This is a depressing conclusion for anyone working in the field of nature and natural resources. The fact is, we have been fighting a rear-guard action. Our work is devoted to slowing the rate of decline, not to advancing toward the goals we have set for ourselves. There is no sign indicating the near future will bring any significant change.
The intergovernmental community around the CBD and the far broader community feeding and supporting its work are hell-bent on making the high-level Conference of the Parties in 2020 a “Paris moment,” at which they might achieve a break-through equivalent to that achieved by the climate community. We can only hope they succeed and that we can genuinely begin to reverse the depressing trend that has seen species lost and ecosystems impoverished at an accelerating pace.
More likely, we will have to face reality and devote ourselves to working out how nature and natural resources might be placed at the heart of a new approach to development—one built on a viable economic foundation but that enhances social justice and repairs social marginalization and one that restores degraded ecosystems to health and productivity, beginning to bring back the diversity that has been and continues to be frittered away.
Such an outcome is possible.
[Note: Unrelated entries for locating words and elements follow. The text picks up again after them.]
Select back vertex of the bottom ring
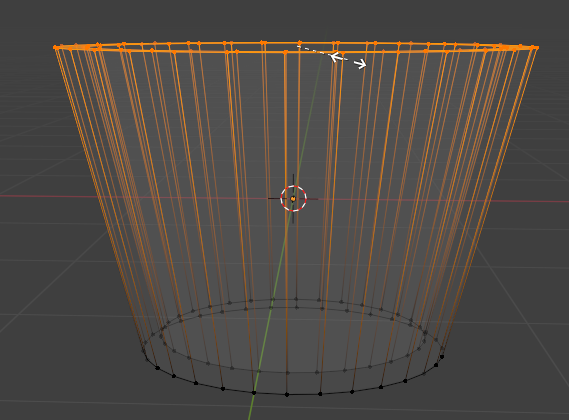tap(296, 299)
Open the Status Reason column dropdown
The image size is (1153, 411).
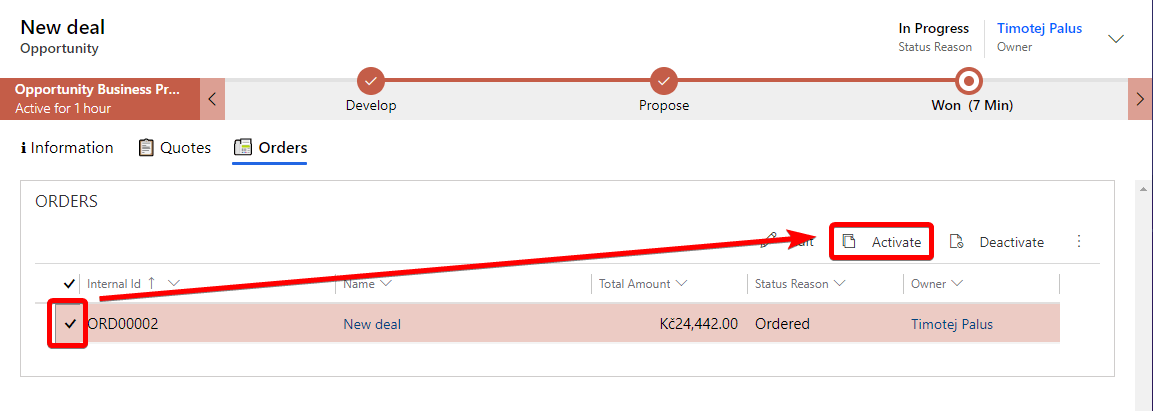click(x=840, y=284)
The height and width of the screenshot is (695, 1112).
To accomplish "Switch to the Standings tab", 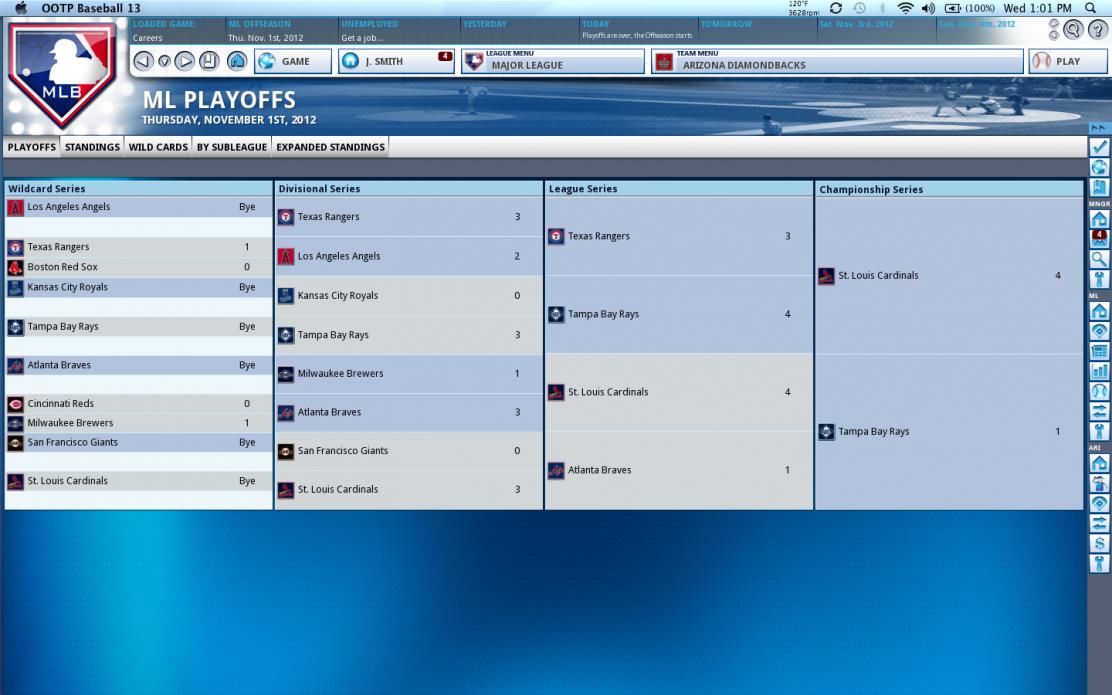I will 92,147.
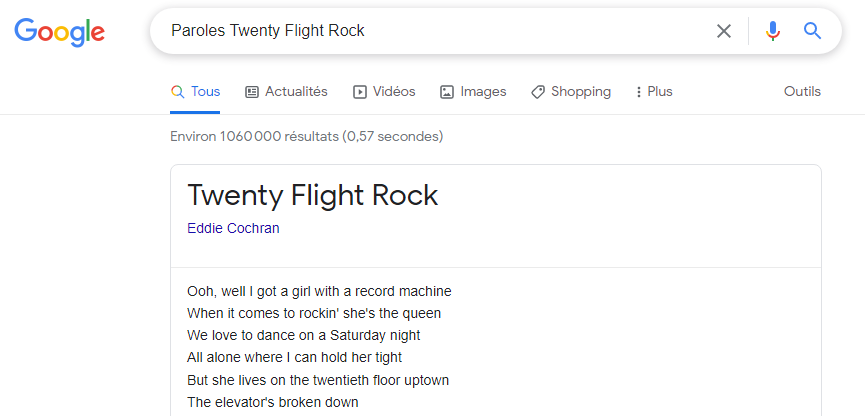Click the Twenty Flight Rock song title
The height and width of the screenshot is (416, 865).
[x=312, y=195]
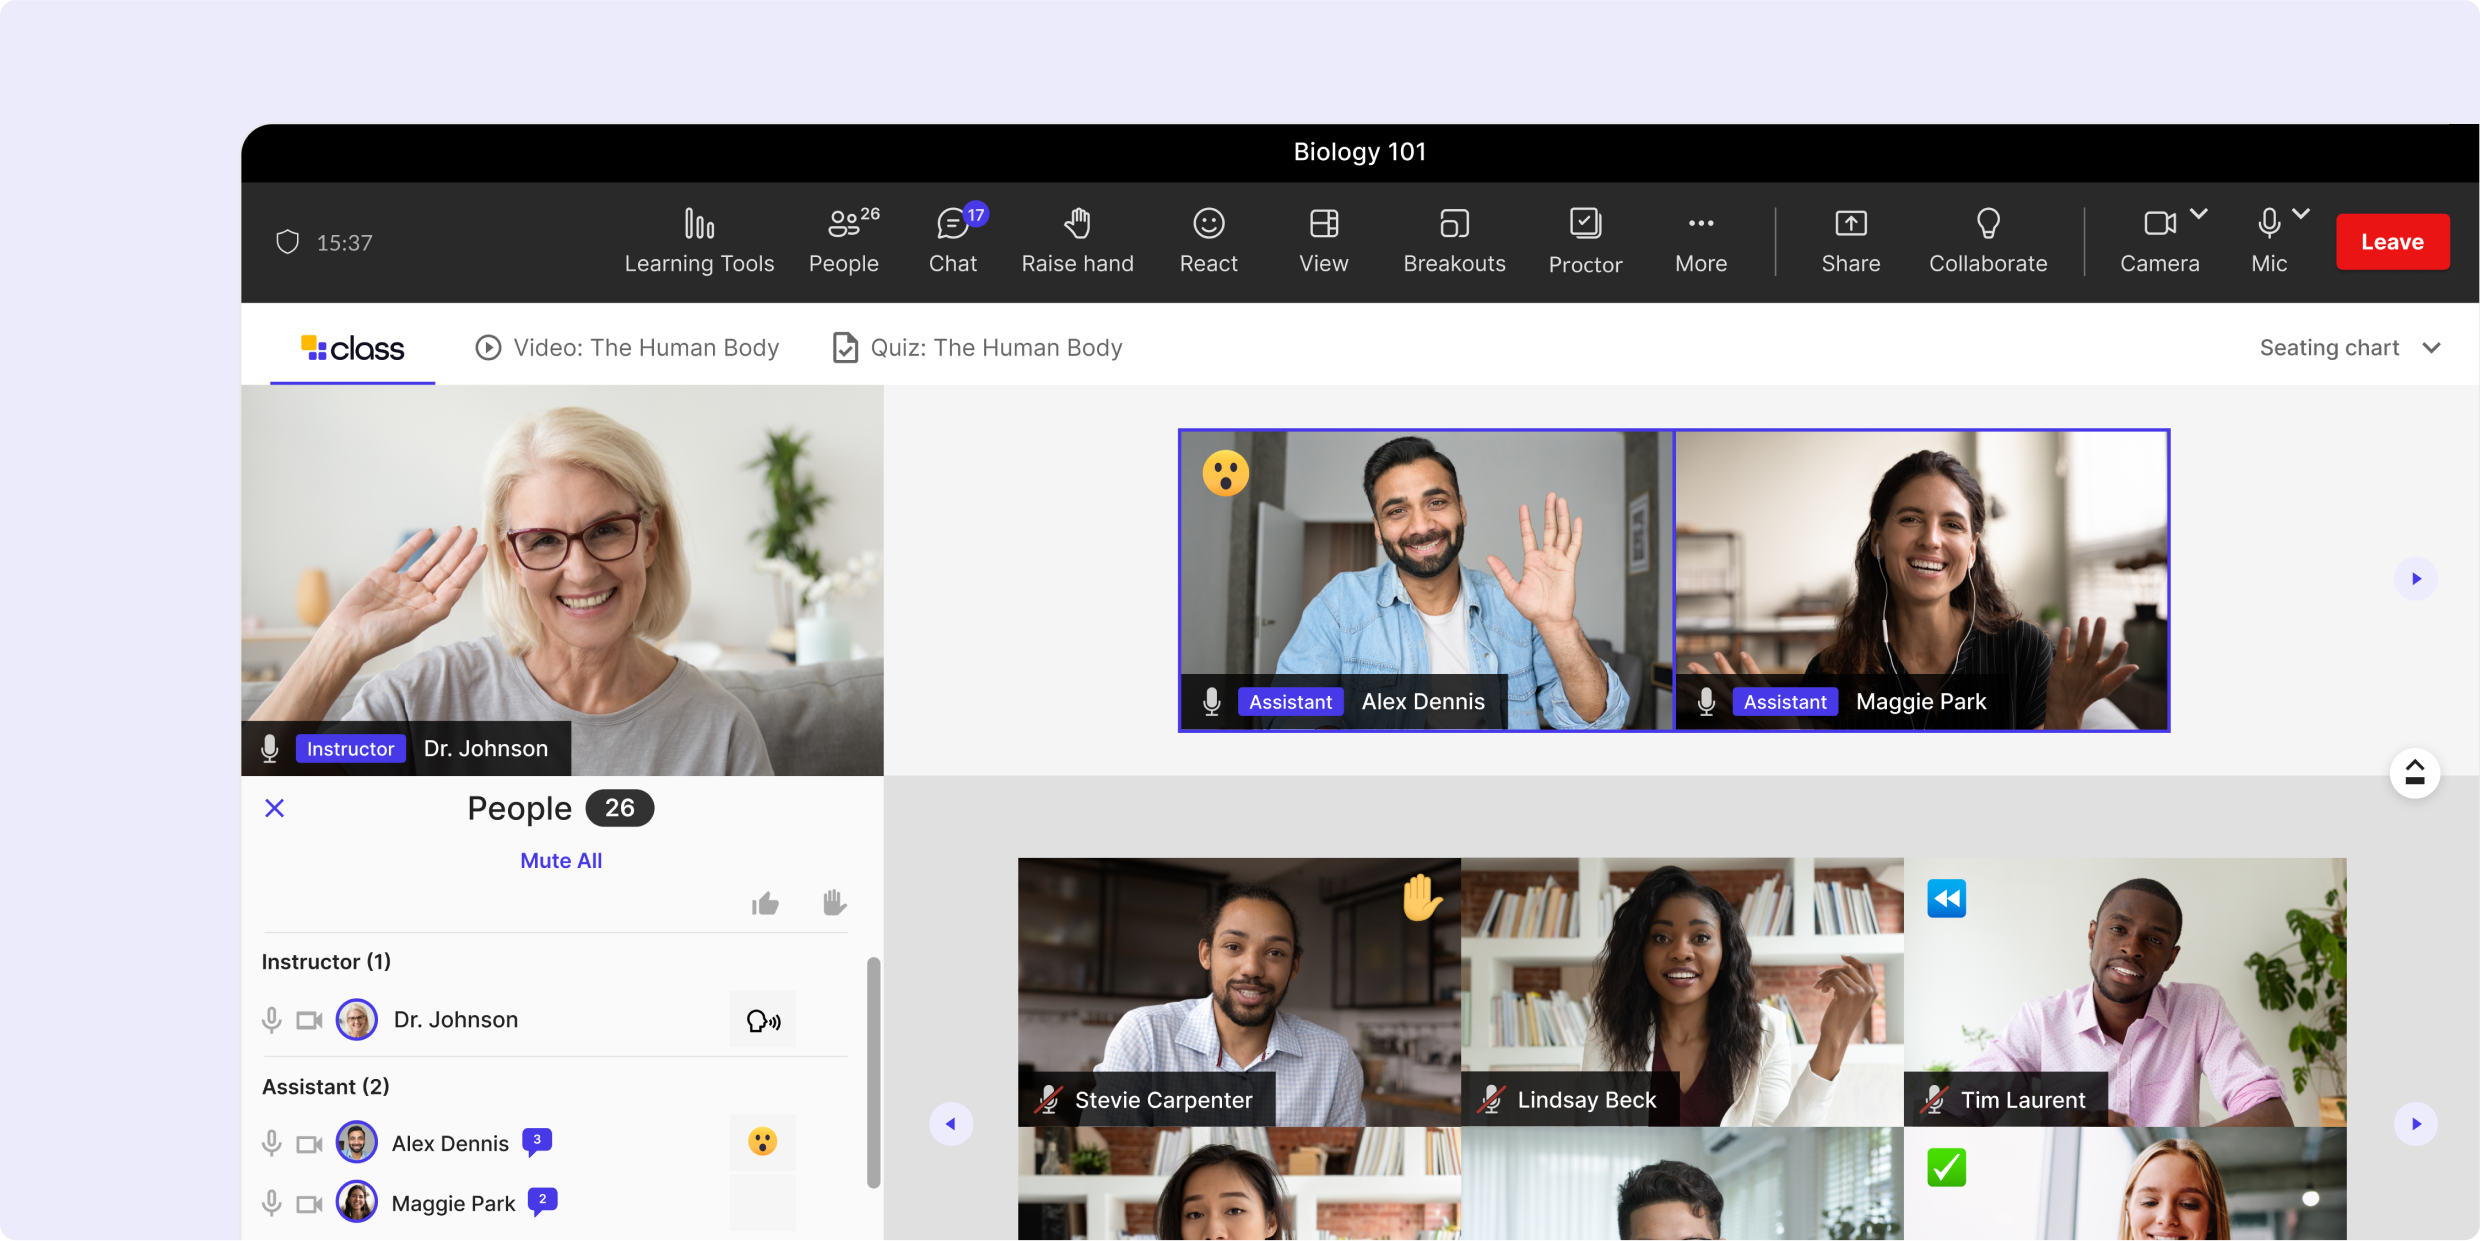The height and width of the screenshot is (1241, 2480).
Task: Open the Collaborate whiteboard
Action: (1988, 240)
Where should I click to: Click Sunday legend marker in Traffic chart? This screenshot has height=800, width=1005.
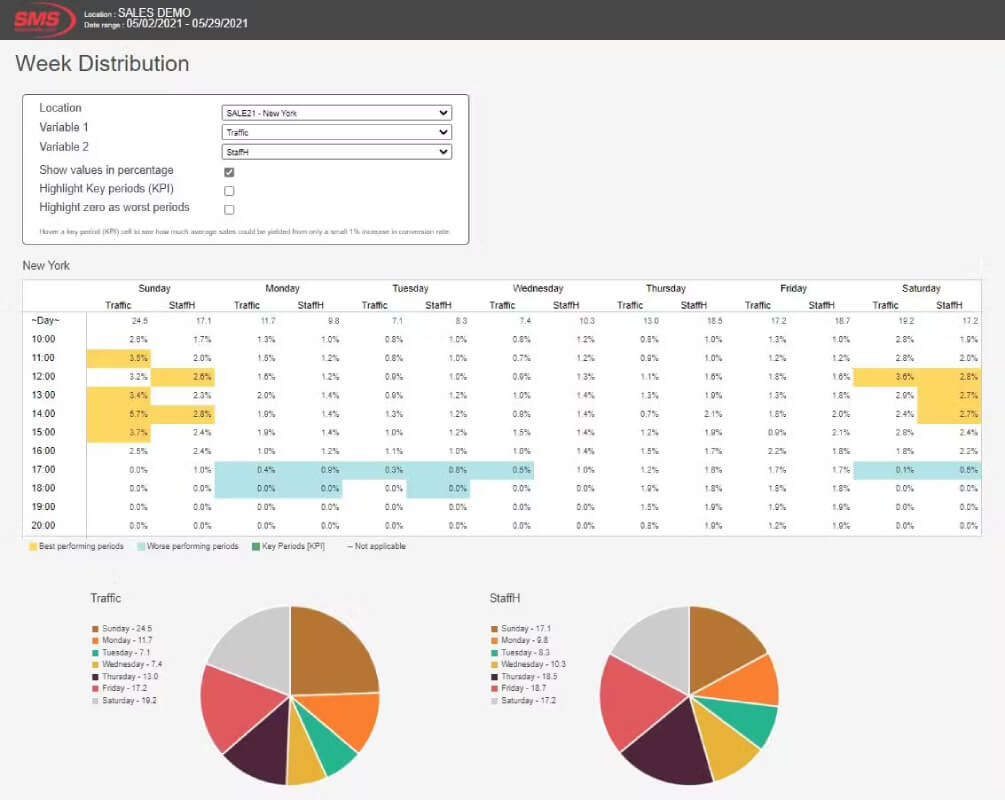pyautogui.click(x=96, y=629)
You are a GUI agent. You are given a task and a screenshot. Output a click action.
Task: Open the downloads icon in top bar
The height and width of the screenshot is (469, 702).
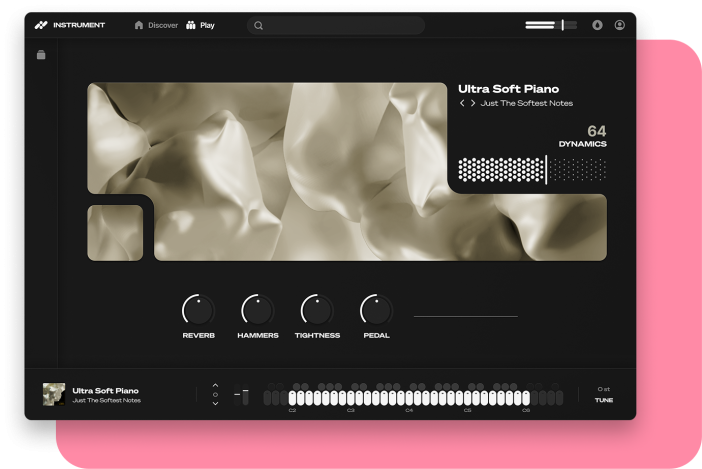pos(597,25)
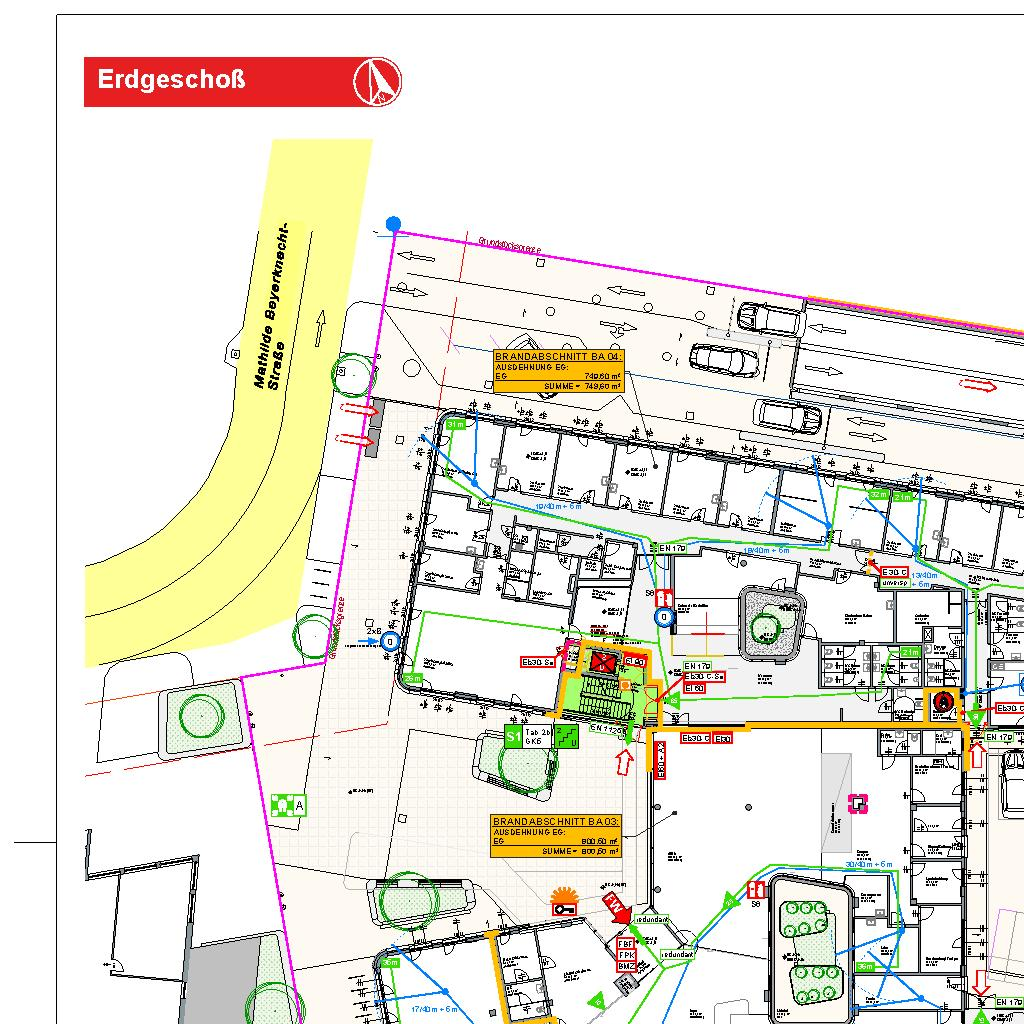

The real question is whether it is possible within the dominant economic paradigm, or whether it requires—after decades of evidence—a fundamental shift in the economic model.
If we are going to move beyond a task focused on achieving “better than nothing” results, we have to face the fact that neither a stable climate nor a diverse and healthy planet is possible without seriously questioning the economic model that has demonstrated beyond any reasonable doubt its terminal inability to value social and natural capital and to avoid the headlong rush toward ecological destruction.